In the Face of Death

 

We have faced a lot of death in the last season. A father of five children unexpectedly died one morning preparing his coffee. A grandfather who had faced multiple strokes over the recent years didn't make it out of the hospital from his last one. A 22 year-old Youth Pastor we had raised up, prayed for and sent from our church to do ministry in the East Coast died in a tragic car accident. An 89 year-old, gracious lady died suddenly and unexpectedly after surgery on her broken hip. A citrus-grower-grandfather discovered that the recent chemotherapy hasn't done the job hoped for on the bone cancer, and my grandfather has called in hospice care after his year-long battle with pancreatic cancer. Facing death has run the emotional gamut from painful to disorienting, but I've been most amazed at the resolve and the increase of faith that have come as a result. 

Jesus faced death over the course of his life. His cousin, John the Baptist, was killed by Herod Antipas. His friend, Lazarus, died as the result of a sickness. He spent time in a room with Jairus' dead daughter. He encountered a funeral procession of the son of a widow in the town of Nain. Many scholars assume that his step-father, Joseph, died before Jesus' public ministry began at the age of thirty. Let alone the death that he faced during his own arrest and crucifixion. He truly is “a man of sorrows, acquainted with deepest grief" (Is. 53:3). What did a man so acquainted with death say and do as he stared death in the face?

First, His words, like many a funeral would attest, were powerful. To Lazarus' sister, Martha, he said, "I am the resurrection and the life. Anyone who believes in me will live, even after dying." To Jairus' dead daughter he said, "Little girl, get up!" She did. To the widow grieving the loss of her son he compassionately said, "Don't cry!", and then to the dead son himself he said, "Young man, I tell you, get up!" The son did. Even in the midst of his own, slow, painful death he said only seven recorded statements; two with which he asked for forgiveness for this tormentors and made long-term care arrangements for His grieving mother. In the face of death, His feet remained resolutely planted in the truth of a greater Life that death could not extinguish and His words sung the melody of the tune of that Life. 

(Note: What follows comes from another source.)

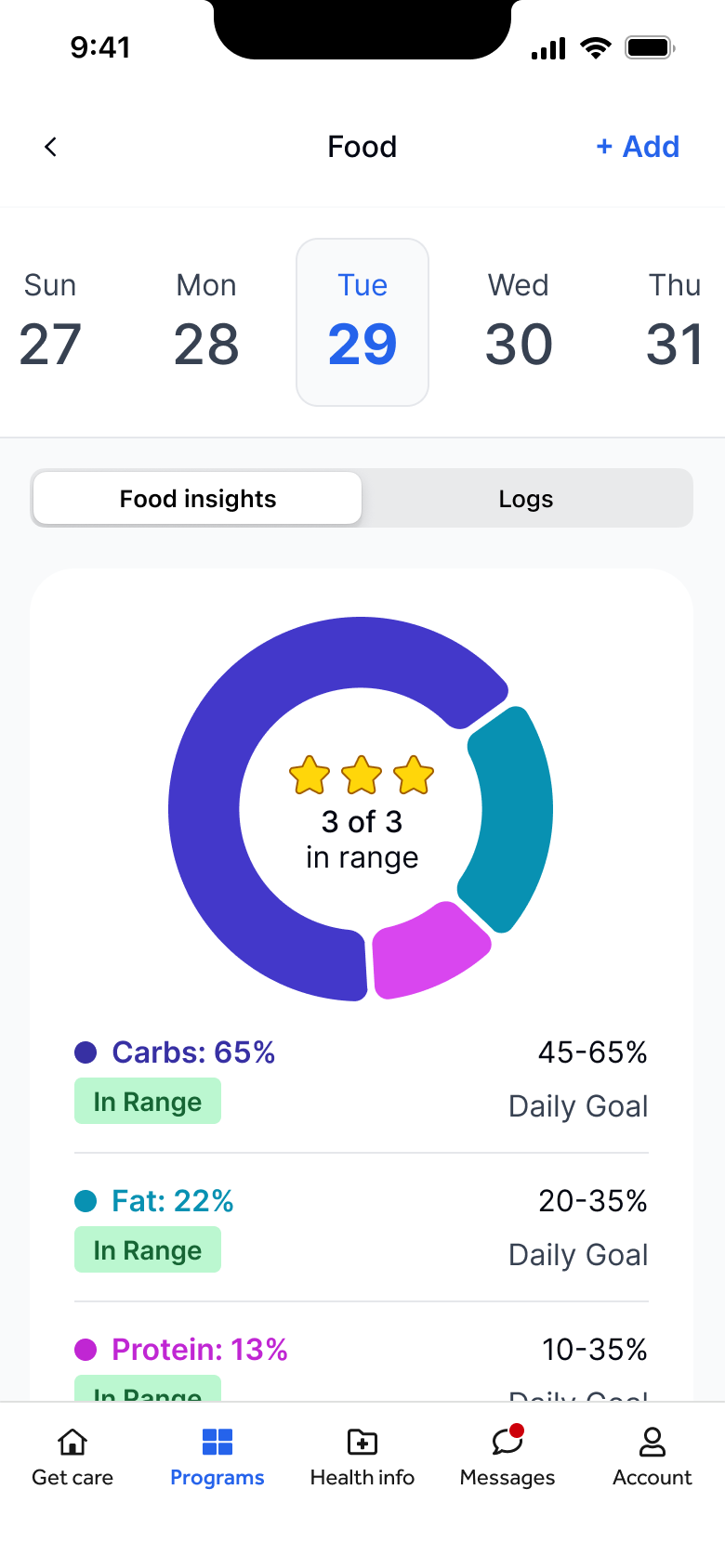Select Sunday the 27th date
The height and width of the screenshot is (1568, 725).
point(49,320)
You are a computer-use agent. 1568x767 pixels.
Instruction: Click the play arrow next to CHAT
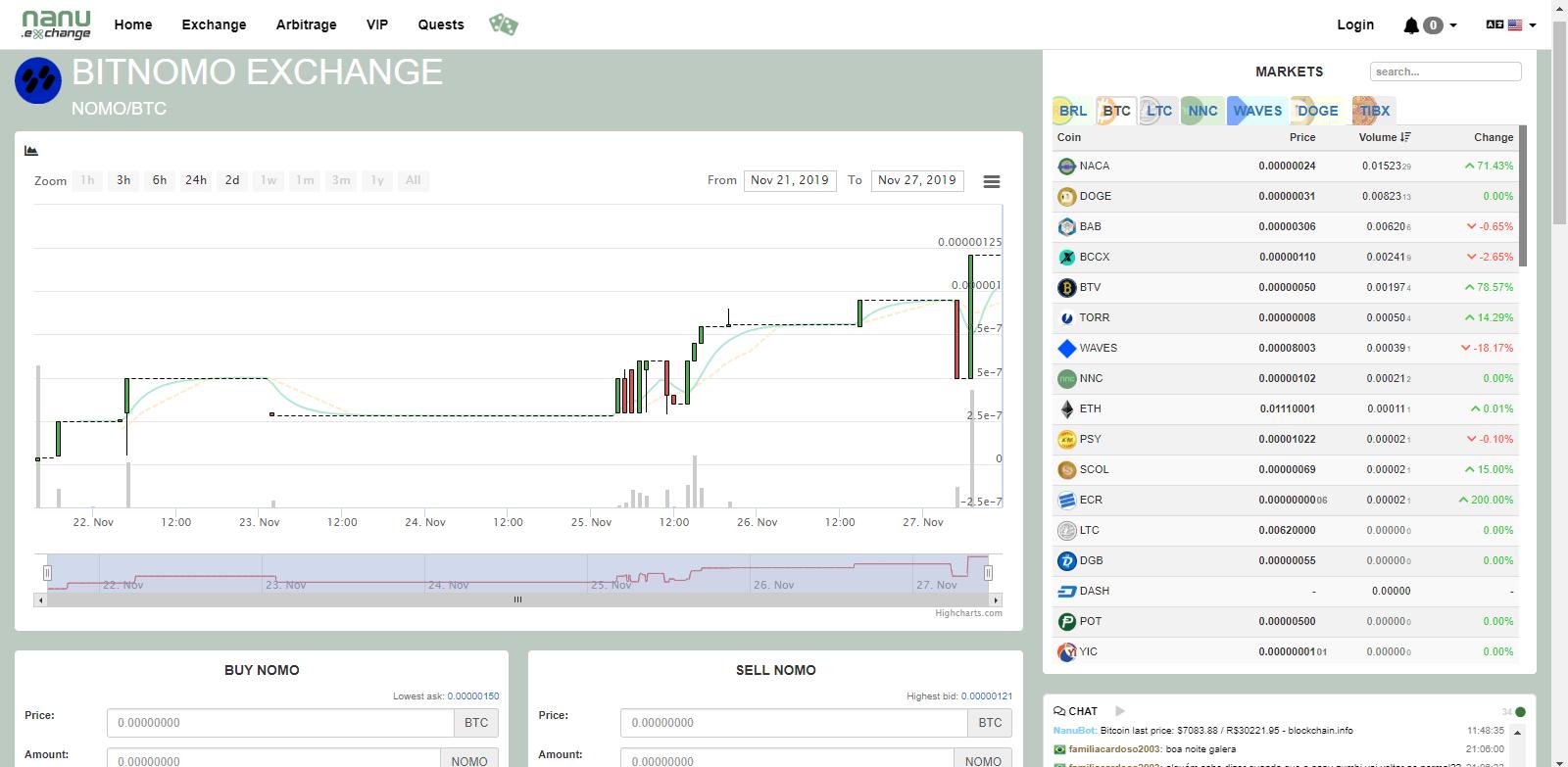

Second, I'm most struck by His responses in the face of death; His deep grief and mourning. When he was told about John the Baptist' death he remained silent and went off, away from the crowds, to be alone, deeply and personally affected. After declaring that He was the resurrection and the life to Lazarus' sister, He wept at the graveside and "a deep anger welled up within Him, and He was deeply troubled" (Jn 11:33). He was moved to reverse the deaths of Jairus' daughter, the widow's son and His friend, Lazarus. And His response in light of His own impending death on the cross? "For the joy set before Him[, He] endured the cross, despising the shame" (Heb. 12:2). And with all that He had he declared the most resolute "It is finished!" that the world has ever seen. 

So, if you find yourself in the face of death, stand with Jesus. Declare with me the truth of the One who has the words of Life. Join me in declaring Life in the face of death. Let us mourn deeply and grieve with those who grieve. May we do something life-giving in the face of death. We will declare together, "Thank God, He gives us victory over sin and death through our Lord Jesus Christ" (1 Cor. 15:57). Jesus, let our resolve deepen and our faith increase as we stare in the face of death together.